# Page text:
──────────────────────────────
Maris O’Rourke: writer and walker

Golden Graduate: Life has held ever-more exciting chapters following the Arts and Education alumna’s glittering education career. By Janet McAllister

Maris O'Rourke portrait
Maris O'Rourke recently walked 400km through Italy.

Real talk: I now walk more because I’ve met Dr Maris O’Rourke. Charming and lively, she’s had a glittering career in educational reform (University lecturer in Education 1974–1989, New Zealand Secretary of Education 1989–1995, first World Bank Director of Education for six years, focused on reducing poverty), but she is not resting on her laurels – nor on anything else.

In her current life as “poet and peregrina”/writer and walker, she walks seven to ten kilometres a day from her avocado-coloured Balmoral villa – to Onehunga if the wind blows her east, and to Waterview if the wind blows her west (she gets the bus back). She walks up several local maunga. By the time you read this, she will have walked from Lucca (near Pisa) to Rome with her partner Greg, completing up to 20 kilometres a day.

“I especially like walking across a country,” she says with relish. For Maris, walking is about dropping into life, not dropping out. “You smell the chamomile under your feet and feel as if you’re walking during the Middle Ages. I find it totally rewarding.”

Maris is 84.

University changed my life, it really did.

Maris O'Rourke Arts and Education alumna

She participated in two significant hīkoi last year: over the Auckland Harbour Bridge all the way to Okahu Bay in support of te Tiriti o Waitangi (“Oh my God it was amazing!” she says. “So positive, so full of energy and everybody was smiling and laughing and all the cars are going past, tooting.”) The other hīkoi carried taonga of Tūtahi Tonu, the University’s first marae, from Epsom to the new City Campus wharenui. Maris was surprised and honoured to be asked to carry the photograph of her revered and departed colleague Tarutaru Rankin (Ngāpuhi, head of Māori Studies).

Maris is also planning a walk in Japan next year with her grandson, who has suggested they write haiku along the way, in homage to 17th century wandering poet Bashō. “I thought, ‘oh crikey, I’d better get into that then’. Haiku is probably the most difficult thing in poetry … But anyway, I like difficult things.”

Indeed, for the last quarter of a century, she’s been tirelessly pursuing creative challenges. “Since 2001, when I left the World Bank, it’s just been the most amazing time of my life ever. I’m the happiest I’ve ever been,” she says.
──────────────────────────────
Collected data
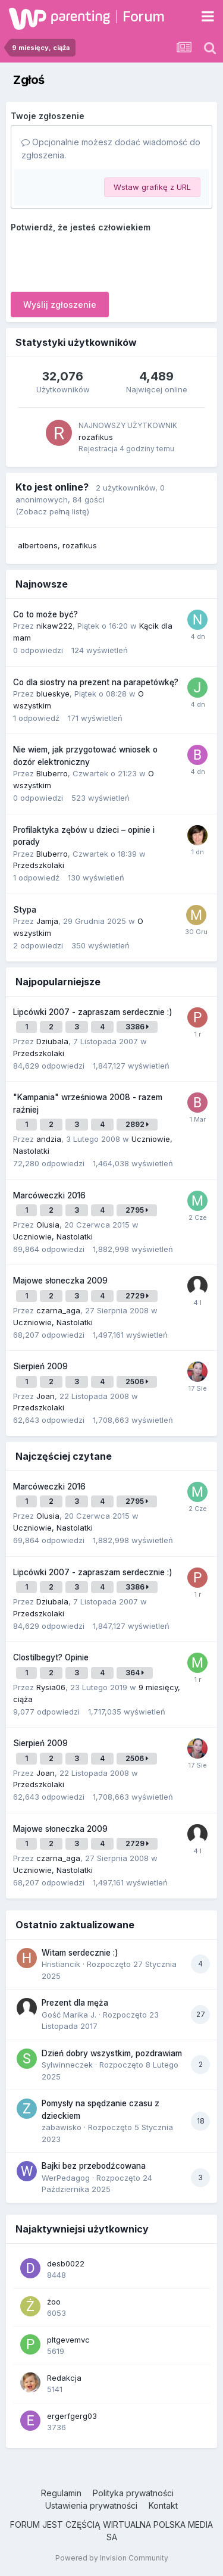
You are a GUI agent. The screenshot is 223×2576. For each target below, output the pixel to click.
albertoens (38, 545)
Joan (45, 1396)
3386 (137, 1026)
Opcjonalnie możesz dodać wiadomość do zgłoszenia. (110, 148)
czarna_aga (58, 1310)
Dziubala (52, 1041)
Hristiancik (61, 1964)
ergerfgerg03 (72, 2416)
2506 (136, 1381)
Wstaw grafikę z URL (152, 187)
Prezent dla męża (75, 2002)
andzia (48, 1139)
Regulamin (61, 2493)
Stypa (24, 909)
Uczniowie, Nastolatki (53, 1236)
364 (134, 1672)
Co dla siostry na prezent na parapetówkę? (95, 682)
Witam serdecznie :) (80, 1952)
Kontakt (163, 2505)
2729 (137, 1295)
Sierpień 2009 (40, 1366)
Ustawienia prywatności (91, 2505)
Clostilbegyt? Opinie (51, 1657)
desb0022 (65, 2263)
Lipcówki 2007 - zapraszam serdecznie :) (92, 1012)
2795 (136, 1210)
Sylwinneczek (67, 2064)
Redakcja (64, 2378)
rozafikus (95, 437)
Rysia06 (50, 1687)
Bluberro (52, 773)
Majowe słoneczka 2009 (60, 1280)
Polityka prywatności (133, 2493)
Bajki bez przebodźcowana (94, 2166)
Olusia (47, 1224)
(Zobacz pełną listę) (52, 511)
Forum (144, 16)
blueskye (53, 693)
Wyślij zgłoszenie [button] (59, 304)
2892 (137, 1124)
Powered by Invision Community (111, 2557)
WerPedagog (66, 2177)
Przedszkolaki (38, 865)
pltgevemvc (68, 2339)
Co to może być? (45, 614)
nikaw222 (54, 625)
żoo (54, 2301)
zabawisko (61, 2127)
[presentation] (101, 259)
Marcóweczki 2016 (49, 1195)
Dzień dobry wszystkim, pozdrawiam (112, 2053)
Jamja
──────────────────────────────
# The tasks:
1: Write out the passage of the profile that opens with the words containing "Real talk: I" and closes with "kilometres a day.", copying it word for word.
2: List each position in Maris O'Rourke's education career that the profile names.
3: According to the profile, how far does Maris walk each day from her Balmoral villa?
Base every answer on the profile alone.

# Answers in order:
1:
Real talk: I now walk more because I’ve met Dr Maris O’Rourke. Charming and lively, she’s had a glittering career in educational reform (University lecturer in Education 1974–1989, New Zealand Secretary of Education 1989–1995, first World Bank Director of Education for six years, focused on reducing poverty), but she is not resting on her laurels – nor on anything else.

In her current life as “poet and peregrina”/writer and walker, she walks seven to ten kilometres a day from her avocado-coloured Balmoral villa – to Onehunga if the wind blows her east, and to Waterview if the wind blows her west (she gets the bus back). She walks up several local maunga. By the time you read this, she will have walked from Lucca (near Pisa) to Rome with her partner Greg, completing up to 20 kilometres a day.

2:
University lecturer in Education (1974–1989)
New Zealand Secretary of Education (1989–1995)
First World Bank Director of Education (six years)

3: Seven to ten kilometres a day.